Sunday, March 14, 2010

3.14.10 que dios te bendiga!

this week's thots -

everytime a key game's score will be in the newspaper i must be at the library to read about it as soon as i can after it is printed! Lord, even though You have taken me away from sitting for hours in front of the tv, i still need You to free me from this addiction. it is still one of the drugs i take to get by. Lord, why are You still not enough? would You truly bring me to the place where i 'need' nothing but You?

saying sent from russ -life isn't about waiting for the storm to pass. it's learning to dance in the rain....you can tell how big a person is by what it takes to discourage him..
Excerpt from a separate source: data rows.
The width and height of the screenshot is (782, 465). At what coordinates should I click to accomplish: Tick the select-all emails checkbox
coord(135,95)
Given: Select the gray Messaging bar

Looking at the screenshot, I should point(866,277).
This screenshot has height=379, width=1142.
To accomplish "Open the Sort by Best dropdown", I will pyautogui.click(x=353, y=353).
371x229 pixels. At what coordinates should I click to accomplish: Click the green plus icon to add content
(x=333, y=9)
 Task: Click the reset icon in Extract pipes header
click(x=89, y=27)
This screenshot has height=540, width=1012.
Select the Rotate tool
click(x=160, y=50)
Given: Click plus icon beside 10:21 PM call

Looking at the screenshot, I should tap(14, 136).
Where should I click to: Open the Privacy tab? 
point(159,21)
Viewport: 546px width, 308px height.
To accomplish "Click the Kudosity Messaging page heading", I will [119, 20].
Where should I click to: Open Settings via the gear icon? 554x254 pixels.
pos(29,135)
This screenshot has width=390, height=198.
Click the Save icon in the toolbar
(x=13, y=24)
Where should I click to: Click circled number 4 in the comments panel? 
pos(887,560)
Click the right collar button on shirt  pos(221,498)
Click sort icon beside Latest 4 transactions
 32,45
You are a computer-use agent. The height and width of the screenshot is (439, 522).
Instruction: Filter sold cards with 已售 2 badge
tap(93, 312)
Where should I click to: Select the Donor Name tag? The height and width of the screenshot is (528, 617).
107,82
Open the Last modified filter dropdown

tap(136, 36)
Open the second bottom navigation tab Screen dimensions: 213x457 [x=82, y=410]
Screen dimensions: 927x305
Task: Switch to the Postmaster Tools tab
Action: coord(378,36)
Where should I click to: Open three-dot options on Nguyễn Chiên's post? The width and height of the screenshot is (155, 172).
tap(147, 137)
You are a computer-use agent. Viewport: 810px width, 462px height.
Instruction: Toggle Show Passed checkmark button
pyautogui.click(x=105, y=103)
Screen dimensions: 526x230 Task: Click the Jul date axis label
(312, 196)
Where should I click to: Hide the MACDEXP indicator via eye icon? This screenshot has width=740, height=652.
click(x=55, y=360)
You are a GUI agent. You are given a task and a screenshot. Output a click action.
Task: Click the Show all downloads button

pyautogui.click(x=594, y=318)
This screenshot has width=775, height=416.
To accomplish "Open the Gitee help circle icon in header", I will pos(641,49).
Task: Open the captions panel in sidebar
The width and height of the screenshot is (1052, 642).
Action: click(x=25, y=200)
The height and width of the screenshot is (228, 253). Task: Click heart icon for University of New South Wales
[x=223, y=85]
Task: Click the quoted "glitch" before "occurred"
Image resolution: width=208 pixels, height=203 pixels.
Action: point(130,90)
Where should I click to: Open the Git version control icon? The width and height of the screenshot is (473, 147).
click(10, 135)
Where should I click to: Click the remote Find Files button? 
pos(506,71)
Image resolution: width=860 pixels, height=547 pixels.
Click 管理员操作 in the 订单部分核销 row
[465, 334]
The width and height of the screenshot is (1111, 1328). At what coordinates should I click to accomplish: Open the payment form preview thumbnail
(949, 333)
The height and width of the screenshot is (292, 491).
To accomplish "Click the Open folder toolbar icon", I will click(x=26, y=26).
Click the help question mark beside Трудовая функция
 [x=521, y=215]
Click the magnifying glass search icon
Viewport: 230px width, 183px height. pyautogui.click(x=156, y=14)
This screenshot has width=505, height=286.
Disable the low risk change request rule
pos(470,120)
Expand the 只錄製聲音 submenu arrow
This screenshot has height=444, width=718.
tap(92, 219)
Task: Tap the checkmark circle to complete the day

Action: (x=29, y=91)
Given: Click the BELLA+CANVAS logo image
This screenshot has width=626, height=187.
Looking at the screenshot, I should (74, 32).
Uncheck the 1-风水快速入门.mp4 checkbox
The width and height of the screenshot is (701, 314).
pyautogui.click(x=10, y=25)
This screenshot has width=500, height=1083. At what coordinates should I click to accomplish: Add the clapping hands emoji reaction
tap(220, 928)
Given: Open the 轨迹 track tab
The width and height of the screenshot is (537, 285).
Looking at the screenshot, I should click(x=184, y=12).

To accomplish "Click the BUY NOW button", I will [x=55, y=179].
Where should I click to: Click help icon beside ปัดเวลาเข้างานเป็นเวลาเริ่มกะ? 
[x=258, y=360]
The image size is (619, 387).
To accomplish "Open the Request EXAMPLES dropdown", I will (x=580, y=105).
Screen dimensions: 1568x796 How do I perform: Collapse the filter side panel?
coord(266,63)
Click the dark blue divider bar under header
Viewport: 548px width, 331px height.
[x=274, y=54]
i constantly fall short of my expectations..sometimes by huge amounts. how do You give the sense that You love, accept and will never leave me alone? the simplest explanation i can come up with is that You tell me these things in Your word...yet at the same time You desire perfection? how do i know this? i guess, once again, it's because You tell me so...You are incomparable. so faithful and true. never pushing You but always focusing on me...how can You be true?

i talk regularly with a friend and am noticing more and more that when talk turns to sport, i am much more animated and interested. i have little apparent interest in talking about You for You rarely come up.

it would be so easy Lord if You wanted me to do what i love to do. my whole life i've pursued doing what makes me feel good and avoided like the plague doing what i don't want to do. help me become not only able to do what You want (what i hate to do) but to do it with diligence and joy. the place i need for You to bring me is where You alone are enough..

a church-going friend was telling of a time that he was in a girl's dorm room in college and said, 'that's when i was a bad person'. this is how i have thot most of my life. it seems as though that is how most church going people tend to think...that they are actually good despite Your word to the contrary in romans 3,7 and elsewhere. isn't that how a person who knows about Jesus but does not yet have a saving relationship with Jesus thinks?

i pray that You would live Your life through me. Your love is so beautiful. if only people who relate to me could see You rather than me! bring me to that point, Lord, no matter what it takes.

i continue, zombie-like to just barely get thru every day. life is colorless, grey, insipid and intolerable to my flesh. that's why i escaped to the basketball drug yesterday..it must be You who are moving me to a life completely defined by duty. it is horrible! and yet, inexorably, You are filling up my life with only what you would have me do...and i am yearning so for what i want to do. experimental believers..i read of them one after another..consecrate themselves totally to You. would You lead me to this Lord?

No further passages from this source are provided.